5. Counting. We didn't really deal with what numerals looked like at this stage but I would imagine some children could pick it up now.

6. Singing- Mostly nursery rhymes this lead to abc song. We started off with shorter songs. Twinkle Twinkle was first, then ba ba. I would just keep singing them and singing them to her and then one day she would just start singing them along with me and then she would tell me to stop as she wanted to sing them for herself. I mostly found that singing was a great way to improve memory and speech.


7. This is where we are at now and it is drawing. We are trying to draw different shapes such a squares and circles and triangles. We use them to draw faces e.g

8. Next using the knowledge of drawing lines and circles we will start trying to recognise and then draw letters and then numerals.

This has been my current plan but I am sure I have left out a lot. Any other ideas as to what you have used would be greatly appreciated.

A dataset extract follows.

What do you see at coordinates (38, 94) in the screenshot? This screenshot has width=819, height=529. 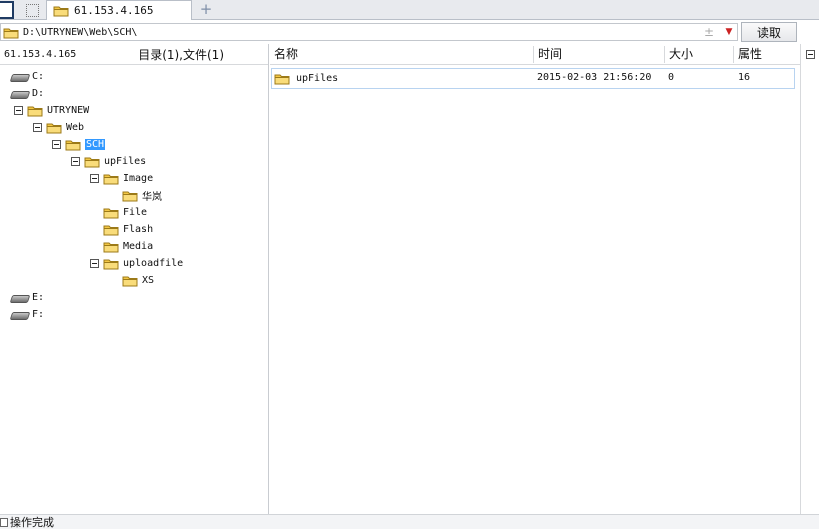 I see `tree-node-label: D:` at bounding box center [38, 94].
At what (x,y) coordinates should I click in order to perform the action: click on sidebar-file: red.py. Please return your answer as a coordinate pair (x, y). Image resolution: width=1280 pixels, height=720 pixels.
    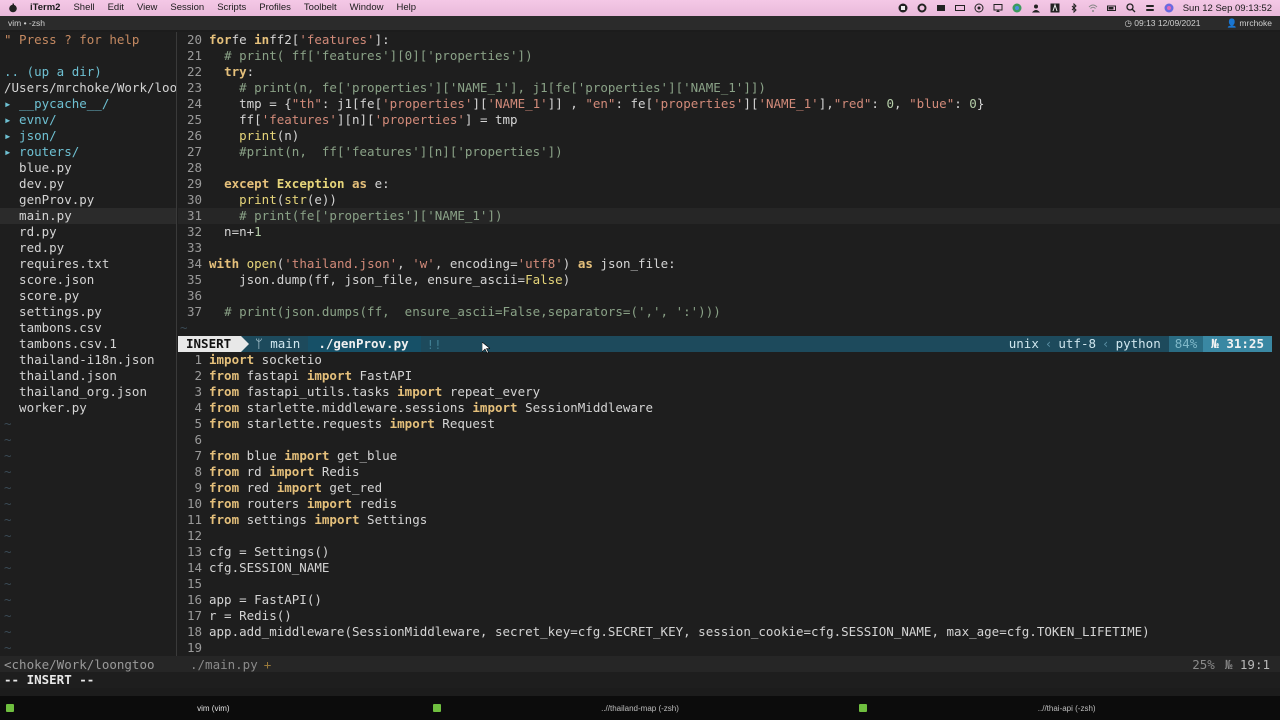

This is only an academic side of things which I suppose is more what I understand. I do know one sticks to their strengths but it means we often miss things like the physical, the mechanical, the imagination and lots of other things. It is certainly hard to get out of our own comfort zones to encourage our kids in all areas of life. Who knows maybe we will find out that things we didn't like as children might be more fun as an adult. Watch out Monkey Bars.

Wednesday, August 6, 2008

If you want your children to improve, let them overhear the nice things you say about them to others.
Haim Ginott


Can you just imagine the child just out of shot.
Mother: Well Mrs Willis, I can not tell you how much I appreciate (insert name) he was such a help to me this morning. He put his own dishes into the dishwasher this morning. He is growing to be such a big help to me.

One aside, I have also heard a very similar quote but it replaces children with husbands.

Why yes its another blog


This blog is to be dedicated to raising and enjoying my children.
Some posts will be about great new games we have learnt or craft or fun activities we can play with our children.
Some posts will be information that has struck or provoked a thought about raising my children. After all how can I enjoy my children if I don't raise them to be enjoyable, both to myself as well as others.
And some posts make be a simple thought for the day, maybe a quote or a bible verse about children and their training.
I do not hold to any particular author, child educator, or teacher so please bear that in mind for when I use a quote from someone it does NOT mean that I agree or esteem their opinions. I will be taking each particular quote for face value.

All that being said I would love for you to share some ideas about how you enjoy your children too.